┌──

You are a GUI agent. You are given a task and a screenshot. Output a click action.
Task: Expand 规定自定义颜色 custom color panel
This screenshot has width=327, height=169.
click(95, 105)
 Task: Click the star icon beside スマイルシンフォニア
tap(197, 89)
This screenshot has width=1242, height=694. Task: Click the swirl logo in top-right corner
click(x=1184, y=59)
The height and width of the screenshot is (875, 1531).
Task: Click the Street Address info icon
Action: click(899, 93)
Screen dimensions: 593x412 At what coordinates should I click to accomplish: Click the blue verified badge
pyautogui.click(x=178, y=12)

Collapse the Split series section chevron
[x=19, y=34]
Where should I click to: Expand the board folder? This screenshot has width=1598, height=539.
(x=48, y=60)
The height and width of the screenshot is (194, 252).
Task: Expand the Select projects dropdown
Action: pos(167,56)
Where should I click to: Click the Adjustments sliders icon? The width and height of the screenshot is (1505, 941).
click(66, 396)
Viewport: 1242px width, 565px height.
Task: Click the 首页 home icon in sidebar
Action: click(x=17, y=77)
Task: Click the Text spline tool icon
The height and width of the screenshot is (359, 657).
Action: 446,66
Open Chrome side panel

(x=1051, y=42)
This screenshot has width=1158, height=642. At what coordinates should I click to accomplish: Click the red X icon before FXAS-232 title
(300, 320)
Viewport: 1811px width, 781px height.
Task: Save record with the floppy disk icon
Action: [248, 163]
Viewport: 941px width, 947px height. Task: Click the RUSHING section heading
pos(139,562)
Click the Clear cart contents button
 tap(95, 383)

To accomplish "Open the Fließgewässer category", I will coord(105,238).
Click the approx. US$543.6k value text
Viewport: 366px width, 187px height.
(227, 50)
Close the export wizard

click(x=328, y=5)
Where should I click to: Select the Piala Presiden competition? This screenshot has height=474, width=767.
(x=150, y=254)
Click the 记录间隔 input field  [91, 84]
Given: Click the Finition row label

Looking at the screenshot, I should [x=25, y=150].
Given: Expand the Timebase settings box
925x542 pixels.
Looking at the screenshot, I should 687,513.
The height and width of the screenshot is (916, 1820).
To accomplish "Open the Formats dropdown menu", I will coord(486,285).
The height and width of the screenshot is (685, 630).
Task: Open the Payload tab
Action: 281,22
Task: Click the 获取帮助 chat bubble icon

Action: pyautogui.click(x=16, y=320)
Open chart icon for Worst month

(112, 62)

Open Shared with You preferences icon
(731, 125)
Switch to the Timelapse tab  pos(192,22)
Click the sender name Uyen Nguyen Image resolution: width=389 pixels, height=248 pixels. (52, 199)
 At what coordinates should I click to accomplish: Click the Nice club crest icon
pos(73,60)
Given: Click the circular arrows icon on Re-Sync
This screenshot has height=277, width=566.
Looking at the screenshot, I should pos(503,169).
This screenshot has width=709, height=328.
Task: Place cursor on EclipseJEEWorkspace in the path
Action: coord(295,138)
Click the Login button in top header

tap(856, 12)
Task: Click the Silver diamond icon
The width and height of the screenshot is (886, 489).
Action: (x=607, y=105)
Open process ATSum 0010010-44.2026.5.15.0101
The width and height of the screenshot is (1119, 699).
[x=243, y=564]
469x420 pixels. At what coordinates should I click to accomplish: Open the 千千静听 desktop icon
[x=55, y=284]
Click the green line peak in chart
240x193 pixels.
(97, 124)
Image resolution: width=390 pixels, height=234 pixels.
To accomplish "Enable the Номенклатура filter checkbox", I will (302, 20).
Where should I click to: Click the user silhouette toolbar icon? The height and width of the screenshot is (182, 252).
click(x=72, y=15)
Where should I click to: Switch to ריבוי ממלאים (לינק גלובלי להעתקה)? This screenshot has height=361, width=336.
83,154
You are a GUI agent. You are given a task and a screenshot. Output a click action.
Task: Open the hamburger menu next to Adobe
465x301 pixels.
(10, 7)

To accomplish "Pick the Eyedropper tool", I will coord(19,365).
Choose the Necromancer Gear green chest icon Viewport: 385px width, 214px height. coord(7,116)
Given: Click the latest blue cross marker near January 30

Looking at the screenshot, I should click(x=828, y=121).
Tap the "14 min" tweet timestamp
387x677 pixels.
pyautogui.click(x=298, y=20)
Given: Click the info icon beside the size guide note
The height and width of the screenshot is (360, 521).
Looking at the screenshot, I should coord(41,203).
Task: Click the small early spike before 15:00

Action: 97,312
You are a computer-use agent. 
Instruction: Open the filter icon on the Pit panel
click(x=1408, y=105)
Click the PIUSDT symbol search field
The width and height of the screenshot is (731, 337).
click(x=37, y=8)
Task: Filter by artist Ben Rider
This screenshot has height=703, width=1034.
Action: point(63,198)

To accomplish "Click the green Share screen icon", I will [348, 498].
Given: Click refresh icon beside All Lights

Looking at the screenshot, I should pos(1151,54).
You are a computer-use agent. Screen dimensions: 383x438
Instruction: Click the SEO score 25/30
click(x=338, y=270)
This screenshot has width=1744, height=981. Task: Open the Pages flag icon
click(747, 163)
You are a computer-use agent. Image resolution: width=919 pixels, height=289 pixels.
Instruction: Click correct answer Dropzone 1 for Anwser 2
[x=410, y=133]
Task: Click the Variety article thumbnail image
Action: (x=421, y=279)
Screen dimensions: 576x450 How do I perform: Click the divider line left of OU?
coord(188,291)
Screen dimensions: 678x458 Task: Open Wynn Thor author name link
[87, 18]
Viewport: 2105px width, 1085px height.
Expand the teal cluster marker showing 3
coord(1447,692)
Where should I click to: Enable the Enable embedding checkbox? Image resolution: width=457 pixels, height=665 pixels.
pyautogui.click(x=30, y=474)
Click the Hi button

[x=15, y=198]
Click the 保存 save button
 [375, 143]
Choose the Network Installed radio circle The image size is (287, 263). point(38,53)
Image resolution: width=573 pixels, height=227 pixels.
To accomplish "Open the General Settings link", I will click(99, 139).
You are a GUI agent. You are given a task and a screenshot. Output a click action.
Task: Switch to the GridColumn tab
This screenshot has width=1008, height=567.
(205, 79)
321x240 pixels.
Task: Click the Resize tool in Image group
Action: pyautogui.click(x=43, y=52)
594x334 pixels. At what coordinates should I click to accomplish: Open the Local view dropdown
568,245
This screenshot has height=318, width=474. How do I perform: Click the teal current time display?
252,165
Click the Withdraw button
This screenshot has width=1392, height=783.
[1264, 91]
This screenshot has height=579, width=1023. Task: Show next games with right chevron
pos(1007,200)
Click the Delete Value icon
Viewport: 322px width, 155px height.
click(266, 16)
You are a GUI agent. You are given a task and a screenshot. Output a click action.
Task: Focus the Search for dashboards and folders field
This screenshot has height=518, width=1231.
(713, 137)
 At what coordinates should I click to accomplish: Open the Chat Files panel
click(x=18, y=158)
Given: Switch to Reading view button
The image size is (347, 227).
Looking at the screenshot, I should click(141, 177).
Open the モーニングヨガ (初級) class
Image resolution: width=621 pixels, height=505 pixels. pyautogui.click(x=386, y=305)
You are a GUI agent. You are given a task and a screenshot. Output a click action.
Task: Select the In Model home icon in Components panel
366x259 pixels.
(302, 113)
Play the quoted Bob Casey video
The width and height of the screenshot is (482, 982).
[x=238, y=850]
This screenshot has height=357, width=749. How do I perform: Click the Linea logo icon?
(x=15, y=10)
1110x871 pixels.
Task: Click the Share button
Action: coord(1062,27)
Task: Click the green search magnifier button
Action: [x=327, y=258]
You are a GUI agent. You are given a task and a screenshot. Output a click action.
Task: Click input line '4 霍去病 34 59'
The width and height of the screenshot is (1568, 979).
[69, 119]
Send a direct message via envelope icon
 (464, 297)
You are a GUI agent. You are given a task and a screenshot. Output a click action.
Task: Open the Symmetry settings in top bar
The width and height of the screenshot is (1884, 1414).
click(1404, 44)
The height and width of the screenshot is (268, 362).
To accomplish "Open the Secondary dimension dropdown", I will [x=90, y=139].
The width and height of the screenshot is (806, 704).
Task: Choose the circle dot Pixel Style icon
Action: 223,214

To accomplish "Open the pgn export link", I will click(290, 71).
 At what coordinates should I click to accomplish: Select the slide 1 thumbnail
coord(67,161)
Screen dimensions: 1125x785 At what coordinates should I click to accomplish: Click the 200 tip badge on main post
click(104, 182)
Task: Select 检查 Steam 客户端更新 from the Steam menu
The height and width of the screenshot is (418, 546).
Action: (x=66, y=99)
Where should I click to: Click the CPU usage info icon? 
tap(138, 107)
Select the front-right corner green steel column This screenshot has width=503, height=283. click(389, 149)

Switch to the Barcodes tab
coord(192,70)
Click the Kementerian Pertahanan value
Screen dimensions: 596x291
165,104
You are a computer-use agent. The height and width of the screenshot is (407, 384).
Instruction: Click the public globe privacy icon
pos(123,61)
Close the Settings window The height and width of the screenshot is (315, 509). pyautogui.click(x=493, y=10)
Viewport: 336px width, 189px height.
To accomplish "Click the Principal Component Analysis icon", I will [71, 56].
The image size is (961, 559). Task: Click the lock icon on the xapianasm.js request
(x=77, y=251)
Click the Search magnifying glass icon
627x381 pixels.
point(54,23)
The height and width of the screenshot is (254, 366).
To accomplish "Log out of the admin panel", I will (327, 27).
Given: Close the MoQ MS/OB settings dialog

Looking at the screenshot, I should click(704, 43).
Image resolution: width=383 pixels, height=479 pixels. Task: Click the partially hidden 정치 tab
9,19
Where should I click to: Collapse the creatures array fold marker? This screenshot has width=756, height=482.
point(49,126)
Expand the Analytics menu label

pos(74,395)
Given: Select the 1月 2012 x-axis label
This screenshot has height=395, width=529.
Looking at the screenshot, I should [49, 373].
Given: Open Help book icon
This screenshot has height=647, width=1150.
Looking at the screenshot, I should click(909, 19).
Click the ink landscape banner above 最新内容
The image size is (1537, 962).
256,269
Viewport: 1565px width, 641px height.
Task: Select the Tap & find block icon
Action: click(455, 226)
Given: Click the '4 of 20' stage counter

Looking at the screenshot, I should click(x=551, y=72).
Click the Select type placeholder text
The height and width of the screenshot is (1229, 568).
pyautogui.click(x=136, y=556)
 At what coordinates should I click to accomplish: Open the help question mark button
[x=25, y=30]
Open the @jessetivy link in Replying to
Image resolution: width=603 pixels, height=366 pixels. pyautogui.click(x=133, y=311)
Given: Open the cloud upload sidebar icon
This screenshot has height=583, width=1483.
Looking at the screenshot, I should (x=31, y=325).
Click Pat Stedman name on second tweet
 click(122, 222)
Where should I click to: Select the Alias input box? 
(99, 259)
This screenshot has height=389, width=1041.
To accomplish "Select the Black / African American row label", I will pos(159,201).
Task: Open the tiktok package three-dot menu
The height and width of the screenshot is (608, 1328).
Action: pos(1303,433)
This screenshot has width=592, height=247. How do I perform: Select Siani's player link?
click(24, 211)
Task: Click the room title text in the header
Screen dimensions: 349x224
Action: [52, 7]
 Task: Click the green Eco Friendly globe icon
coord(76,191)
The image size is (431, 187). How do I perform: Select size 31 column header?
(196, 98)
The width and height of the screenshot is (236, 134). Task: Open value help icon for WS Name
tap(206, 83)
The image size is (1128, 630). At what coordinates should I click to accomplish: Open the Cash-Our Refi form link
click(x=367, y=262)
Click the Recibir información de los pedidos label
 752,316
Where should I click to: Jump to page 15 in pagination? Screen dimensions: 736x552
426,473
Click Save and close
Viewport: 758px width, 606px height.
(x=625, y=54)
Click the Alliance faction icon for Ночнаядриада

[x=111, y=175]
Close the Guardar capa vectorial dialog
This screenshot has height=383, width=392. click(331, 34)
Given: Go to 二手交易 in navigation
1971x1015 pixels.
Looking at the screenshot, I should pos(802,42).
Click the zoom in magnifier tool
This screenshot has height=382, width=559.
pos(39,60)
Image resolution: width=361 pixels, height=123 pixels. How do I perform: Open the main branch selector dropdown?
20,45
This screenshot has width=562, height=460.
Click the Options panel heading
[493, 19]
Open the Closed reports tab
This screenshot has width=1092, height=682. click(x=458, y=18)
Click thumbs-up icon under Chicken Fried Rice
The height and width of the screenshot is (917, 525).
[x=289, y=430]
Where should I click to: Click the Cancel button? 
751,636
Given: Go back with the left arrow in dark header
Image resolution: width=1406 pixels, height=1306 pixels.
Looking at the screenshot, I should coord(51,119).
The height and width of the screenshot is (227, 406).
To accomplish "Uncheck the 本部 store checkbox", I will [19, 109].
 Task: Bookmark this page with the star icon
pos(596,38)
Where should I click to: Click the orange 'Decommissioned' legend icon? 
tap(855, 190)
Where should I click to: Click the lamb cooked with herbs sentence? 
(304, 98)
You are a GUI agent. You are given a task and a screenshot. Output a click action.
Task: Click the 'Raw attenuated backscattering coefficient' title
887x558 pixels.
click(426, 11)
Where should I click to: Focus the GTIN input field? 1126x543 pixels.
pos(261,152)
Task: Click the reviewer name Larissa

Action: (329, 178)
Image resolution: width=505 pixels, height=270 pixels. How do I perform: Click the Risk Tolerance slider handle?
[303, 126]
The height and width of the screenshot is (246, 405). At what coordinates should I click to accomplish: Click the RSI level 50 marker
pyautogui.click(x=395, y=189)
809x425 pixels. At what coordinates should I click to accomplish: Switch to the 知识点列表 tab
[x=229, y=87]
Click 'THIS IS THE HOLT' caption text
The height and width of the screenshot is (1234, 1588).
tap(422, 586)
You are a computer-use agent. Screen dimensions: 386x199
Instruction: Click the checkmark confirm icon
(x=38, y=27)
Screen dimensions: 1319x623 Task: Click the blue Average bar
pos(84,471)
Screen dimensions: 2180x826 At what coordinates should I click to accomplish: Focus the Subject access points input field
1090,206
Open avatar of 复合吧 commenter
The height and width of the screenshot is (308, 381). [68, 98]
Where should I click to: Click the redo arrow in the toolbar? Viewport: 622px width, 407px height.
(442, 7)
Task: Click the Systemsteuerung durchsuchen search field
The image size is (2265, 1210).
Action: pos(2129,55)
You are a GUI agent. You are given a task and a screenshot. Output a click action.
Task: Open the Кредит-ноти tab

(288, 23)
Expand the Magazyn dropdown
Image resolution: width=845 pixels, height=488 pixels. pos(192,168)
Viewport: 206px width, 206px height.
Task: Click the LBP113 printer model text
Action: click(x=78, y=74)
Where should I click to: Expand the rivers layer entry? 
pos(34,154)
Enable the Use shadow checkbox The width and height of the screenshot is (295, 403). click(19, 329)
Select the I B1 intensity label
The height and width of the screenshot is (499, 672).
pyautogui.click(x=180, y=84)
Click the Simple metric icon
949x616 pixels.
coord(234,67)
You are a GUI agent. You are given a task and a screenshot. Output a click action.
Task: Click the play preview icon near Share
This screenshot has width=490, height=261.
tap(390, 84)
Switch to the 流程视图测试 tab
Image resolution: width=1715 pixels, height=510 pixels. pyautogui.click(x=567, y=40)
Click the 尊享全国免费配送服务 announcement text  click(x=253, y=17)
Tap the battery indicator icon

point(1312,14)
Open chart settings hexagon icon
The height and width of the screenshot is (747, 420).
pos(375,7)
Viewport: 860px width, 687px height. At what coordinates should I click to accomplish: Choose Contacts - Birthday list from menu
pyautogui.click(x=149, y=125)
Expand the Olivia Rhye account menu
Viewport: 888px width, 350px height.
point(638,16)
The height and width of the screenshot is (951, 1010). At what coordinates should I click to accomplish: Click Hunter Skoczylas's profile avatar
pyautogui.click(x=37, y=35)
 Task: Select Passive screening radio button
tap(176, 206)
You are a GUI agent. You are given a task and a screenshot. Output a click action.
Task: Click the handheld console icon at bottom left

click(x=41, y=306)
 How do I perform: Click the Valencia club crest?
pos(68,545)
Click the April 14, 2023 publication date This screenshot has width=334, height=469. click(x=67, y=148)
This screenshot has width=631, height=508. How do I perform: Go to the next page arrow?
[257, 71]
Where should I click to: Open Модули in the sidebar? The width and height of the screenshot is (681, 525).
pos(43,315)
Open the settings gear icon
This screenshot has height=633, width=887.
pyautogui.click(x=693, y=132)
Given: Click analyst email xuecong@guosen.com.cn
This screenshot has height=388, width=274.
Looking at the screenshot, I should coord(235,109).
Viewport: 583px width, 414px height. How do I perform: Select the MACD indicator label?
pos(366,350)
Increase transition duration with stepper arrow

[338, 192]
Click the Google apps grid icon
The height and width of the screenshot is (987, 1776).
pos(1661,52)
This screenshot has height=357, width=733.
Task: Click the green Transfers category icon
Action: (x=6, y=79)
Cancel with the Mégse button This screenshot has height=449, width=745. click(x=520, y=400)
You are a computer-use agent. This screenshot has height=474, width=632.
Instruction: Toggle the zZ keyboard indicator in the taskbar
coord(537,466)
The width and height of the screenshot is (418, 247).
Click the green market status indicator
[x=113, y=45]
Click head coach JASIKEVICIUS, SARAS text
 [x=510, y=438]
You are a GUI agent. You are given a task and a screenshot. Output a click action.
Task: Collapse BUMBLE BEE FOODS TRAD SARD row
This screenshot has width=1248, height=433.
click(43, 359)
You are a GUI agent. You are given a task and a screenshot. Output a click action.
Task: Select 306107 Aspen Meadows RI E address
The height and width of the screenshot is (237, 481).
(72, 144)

└──

§ **What to do**: Turn the rows that run from the line containing "Task: Bookmark this page with the star icon" through the line containing "pos(34,154)" into a numbered list, with both of those lines included and any blank lines dropped.

§ **Answer**:
1.  Task: Bookmark this page with the star icon
2. pos(596,38)
3. Where should I click to: Click the orange 'Decommissioned' legend icon? 
4. tap(855, 190)
5. Where should I click to: Click the lamb cooked with herbs sentence? 
6. (304, 98)
7. You are a GUI agent. You are given a task and a screenshot. Output a click action.
8. Task: Click the 'Raw attenuated backscattering coefficient' title
9. 887x558 pixels.
10. click(426, 11)
11. Where should I click to: Focus the GTIN input field? 1126x543 pixels.
12. pos(261,152)
13. Task: Click the reviewer name Larissa
14. Action: (329, 178)
15. Image resolution: width=505 pixels, height=270 pixels. How do I perform: Click the Risk Tolerance slider handle?
16. [303, 126]
17. The height and width of the screenshot is (246, 405). At what coordinates should I click to accomplish: Click the RSI level 50 marker
18. pyautogui.click(x=395, y=189)
19. 809x425 pixels. At what coordinates should I click to accomplish: Switch to the 知识点列表 tab
20. [x=229, y=87]
21. Click 'THIS IS THE HOLT' caption text
22. The height and width of the screenshot is (1234, 1588).
23. tap(422, 586)
24. You are a computer-use agent. Screen dimensions: 386x199
25. Instruction: Click the checkmark confirm icon
26. (x=38, y=27)
27. Screen dimensions: 1319x623 Task: Click the blue Average bar
28. pos(84,471)
29. Screen dimensions: 2180x826 At what coordinates should I click to accomplish: Focus the Subject access points input field
30. 1090,206
31. Open avatar of 复合吧 commenter
32. The height and width of the screenshot is (308, 381). [68, 98]
33. Where should I click to: Click the redo arrow in the toolbar? Viewport: 622px width, 407px height.
34. (442, 7)
35. Task: Click the Systemsteuerung durchsuchen search field
36. The image size is (2265, 1210).
37. Action: pos(2129,55)
38. You are a GUI agent. You are given a task and a screenshot. Output a click action.
39. Task: Open the Кредит-ноти tab
40. (288, 23)
41. Expand the Magazyn dropdown
42. Image resolution: width=845 pixels, height=488 pixels. pos(192,168)
43. Viewport: 206px width, 206px height.
44. Task: Click the LBP113 printer model text
45. Action: click(x=78, y=74)
46. Where should I click to: Expand the rivers layer entry? 
47. pos(34,154)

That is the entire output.